**SELECTED EXCERPT**

□ □ □ □

Link Between, Bacteria, Cancer Explored With Funding from American Cancer Society

March 03, 2009

Jun Sun, Ph.D.

The role of bacteria in the development of colorectal cancer is coming under scrutiny at the University of Rochester Medical Center, thanks to an $840,000 research award from the American Cancer Society.

Jun Sun, Ph.D., assistant professor in the Gastroenterology and Hepatology Division of the Department of Medicine, is using the funds to put together a team of scientists exploring links between intestinal bacteria and colon cancer.

Sun has quickly established herself as a leader in this area, demonstrating that bacteria often found in the human intestine affect molecular signals in the body known to contribute to colorectal cancer, a disease that, according to ACS estimates, killed about 50,000 people in the United States last year.

While most scientists believe that bacteria play an important role in the development of colon cancer, how they might do so directly in people is not known. Sun is one of very few researchers in the world who have actually linked bacterial proteins to known cancer-causing signals in people.

Part of Sun’s challenge is to cut through the complexity and murk of the environment of the human colon. The intestines and stomach teem with more than 500 species of bacteria which comprise more than 100 trillion microbial cells – more than 10 times the total number of human cells in the entire human body.

Sun is honing in on a protein known as AvrA, which is found in some types of bacteria, such as Salmonella. The protein is injected into human cells by a syringe-like system that allows bacteria to shoot toxins and proteins into cells just seconds after encountering them in the intestines. AvrA is especially adept at functioning in low-acid locales like the gut and bears close resemblance to a protein active in the bug that caused the Black Plague.

□ □ □ □

(Data extracted from a collection)
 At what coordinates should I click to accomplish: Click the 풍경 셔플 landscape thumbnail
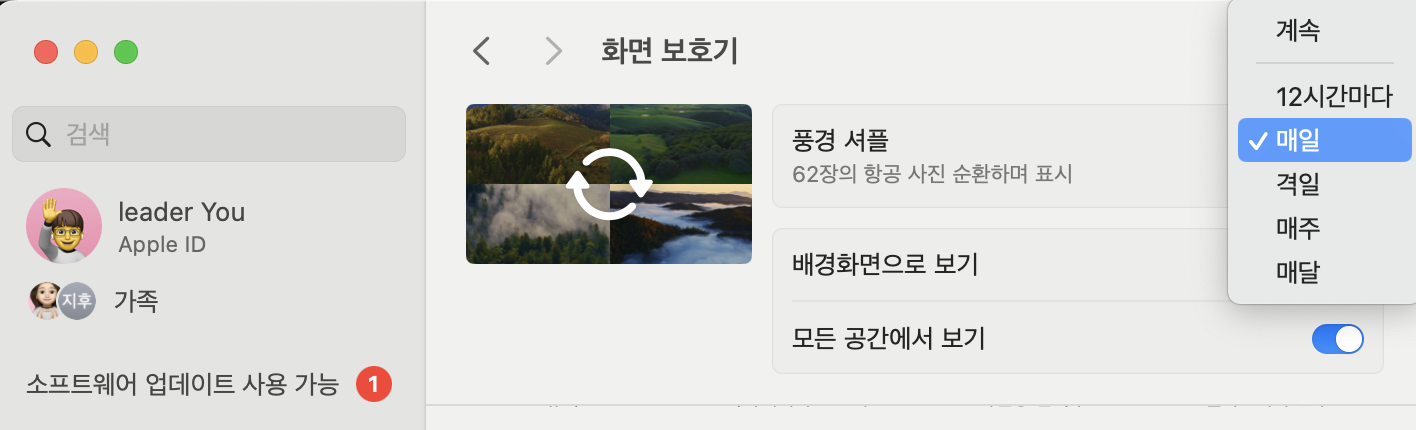click(x=609, y=184)
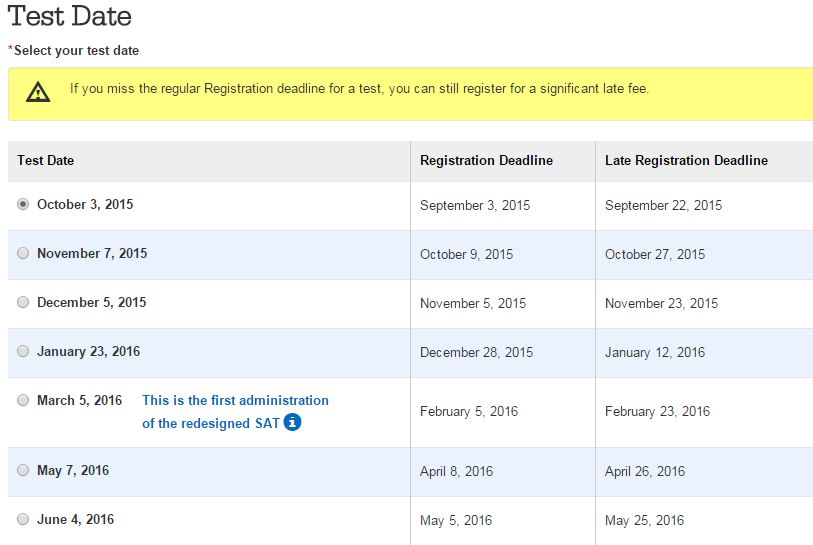Viewport: 813px width, 545px height.
Task: Choose the May 7, 2016 radio button
Action: pyautogui.click(x=23, y=470)
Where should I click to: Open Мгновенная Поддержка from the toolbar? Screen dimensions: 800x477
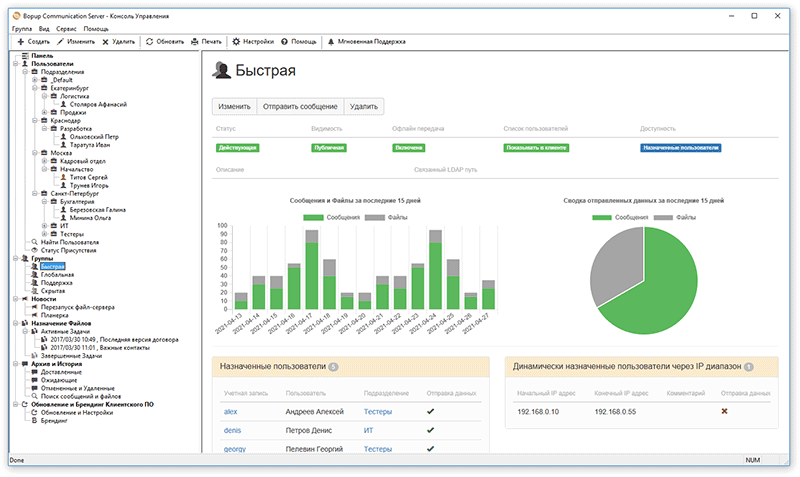pos(371,42)
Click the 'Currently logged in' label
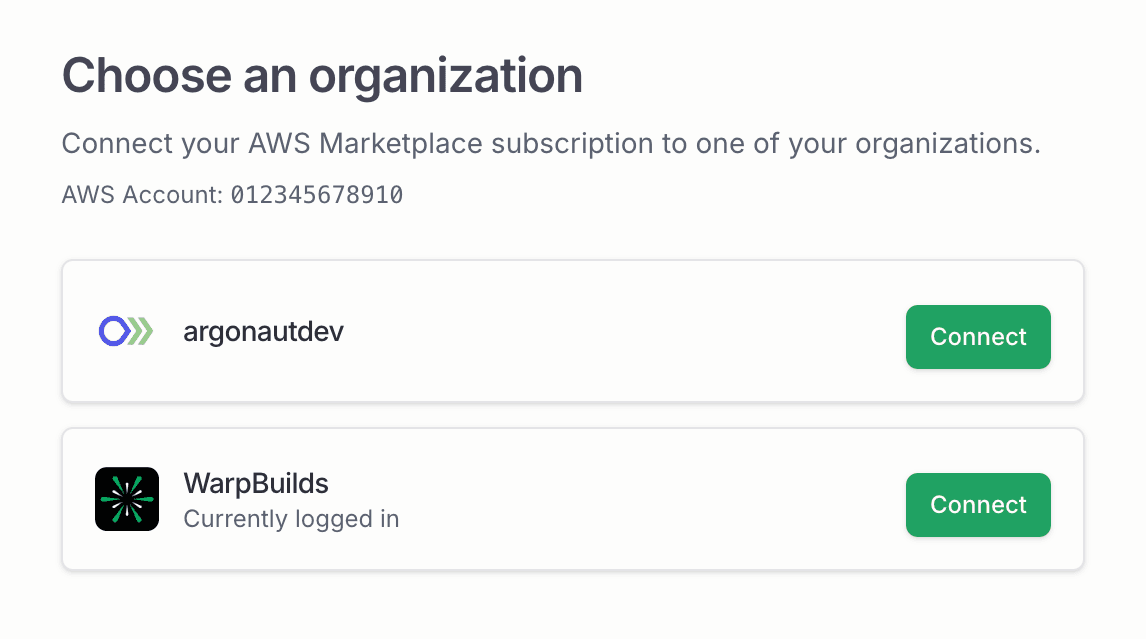The image size is (1146, 639). point(291,519)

□ □ □ □

**TASK OBJECTIVE**
According to the article on bacteria and colorectal cancer, how much did the American Cancer Society award for the research?

**SOLUTION FOR THIS EXERCISE**
$840,000